Background: Lung cancer is the second most common cancer in both men and women. Mediastinal lymph node involvement in these patients, determined by imaging tests, indicates prognosis and modifies therapeutic attitude.
Purpose: The aim of this study was to analyze the diagnostic capacity of magnetic resonance imaging (MRI) in the study of the mediastinum in comparison with conventional tests (computed tomography [CT] and positron-emission tomography [PET] or PET/CT scans), taking histology as the gold standard.
Materials and Methods: An observational study was conducted on 16 patients with suspicion of primary lung cancer (June 2016 through December 2018). We studied their demographic characteristics and used CT, PET, or PET/CT scans and MRI (diffusion-weighted imaging-MRI sequence) to examine mediastinal disease and compare MRIs diagnostic yield and percentage agreement to that of conventional tests.
Results: As compared to CT and PET scanning, MRI displayed a very low sensitivity and a specificity of 90 and 88%, respectively; positive predictive value was 0.67 (both) and negative predictive value (NPV) was 0.28 and 0.22, respectively. MRI showed a high degree of agreement in lymph node diagnosis when compared with histology (91.2%; P = 0.001): specificity in this case was high (E = 0.94), as was the NPV (NPV = 0.97).
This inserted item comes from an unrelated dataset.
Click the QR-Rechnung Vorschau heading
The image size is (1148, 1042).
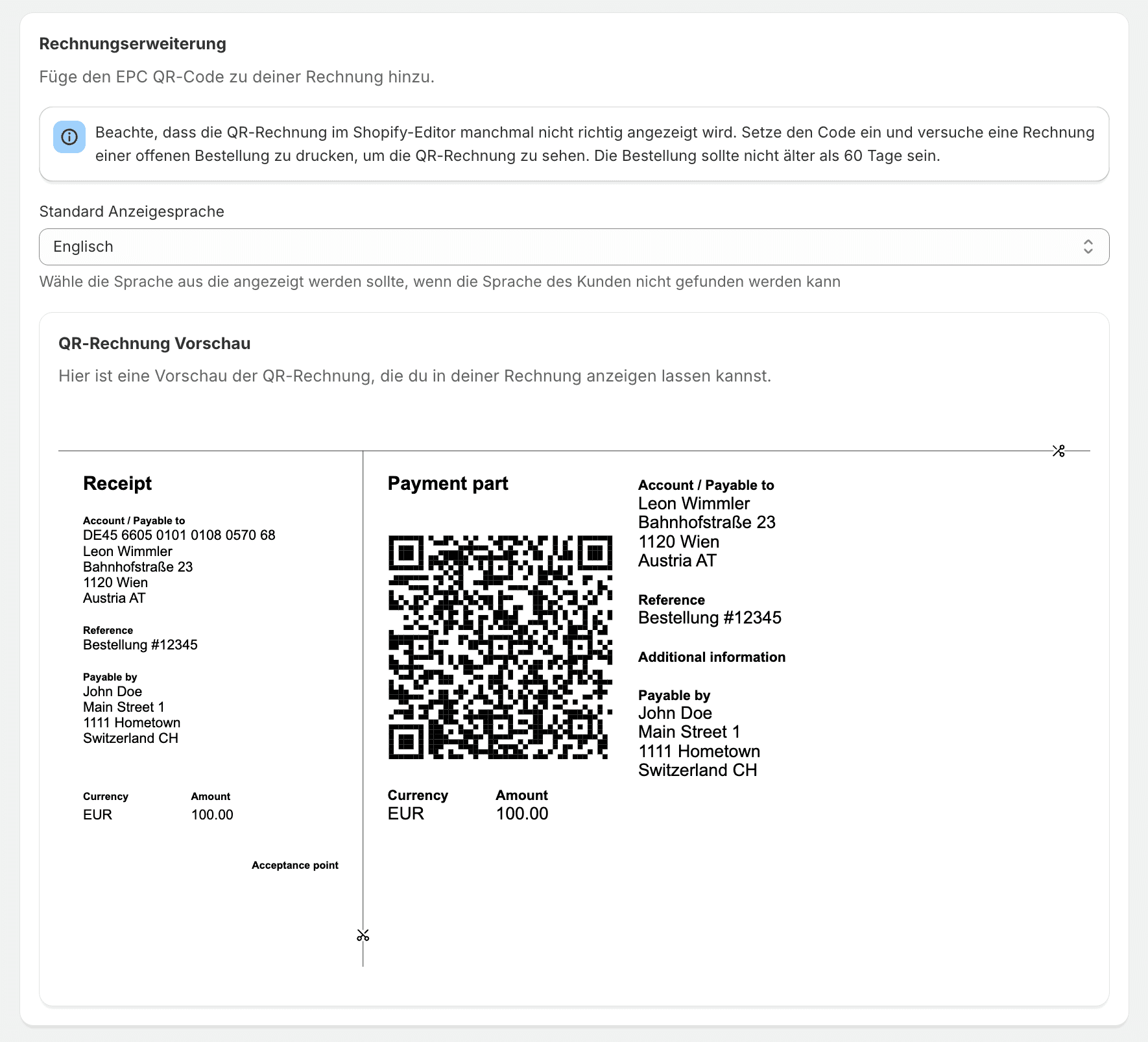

Conclusions: The results of this study would appear to indicate that MRI could play a relevant role in mediastinal staging of lung cancer. More prospective, multicenter studies are, however, needed to be able to draw up firm recommendations about the role of MRI and its place in lung cancer staging.


中文翻译:

用于研究肺癌纵隔腺病的磁共振成像:与标准测试的比较


背景:肺癌是男性和女性中第二常见的癌症。这些患者的纵隔淋巴结受累,通过影像学检查确定,表明预后并改变治疗态度。
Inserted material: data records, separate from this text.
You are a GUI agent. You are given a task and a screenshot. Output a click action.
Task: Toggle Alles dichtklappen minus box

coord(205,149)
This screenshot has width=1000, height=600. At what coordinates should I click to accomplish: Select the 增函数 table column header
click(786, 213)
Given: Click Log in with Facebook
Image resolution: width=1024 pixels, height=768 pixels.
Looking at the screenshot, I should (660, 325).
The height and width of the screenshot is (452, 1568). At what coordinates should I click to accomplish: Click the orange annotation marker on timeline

目的:本研究的目的是分析磁共振成像 (MRI) 在纵隔研究中的诊断能力,并与常规检查(计算机断层扫描 [CT] 和正电子发射断层扫描 [PET] 或 PET/CT 扫描)进行比较。 ),以组织学为金标准。
材料和方法:对 16 名疑似原发性肺癌的患者(2016 年 6 月至 2018 年 12 月)进行了一项观察性研究。我们研究了他们的人口统计学特征,并使用 CT、PET 或 PET/CT 扫描和 MRI(弥散加权成像-MRI 序列)检查纵隔疾病,并将 MRI 的诊断率和百分比一致性与常规检查进行比较。
结果:与 CT 和 PET 扫描相比,MRI 的敏感性非常低,特异性分别为 90% 和 88%;阳性预测值为 0.67(两者),阴性预测值 (NPV) 分别为 0.28 和 0.22。与组织学相比,MRI 显示淋巴结诊断高度一致(91.2%;P= 0.001):这种情况下的特异性很高 (E = 0.94),NPV (NPV = 0.97) 也是如此。
结论:这项研究的结果似乎表明 MRI 可能在肺癌的纵隔分期中发挥相关作用。然而,需要更多的前瞻性、多中心研究来制定关于 MRI 的作用及其在肺癌分期中的地位的明确建议。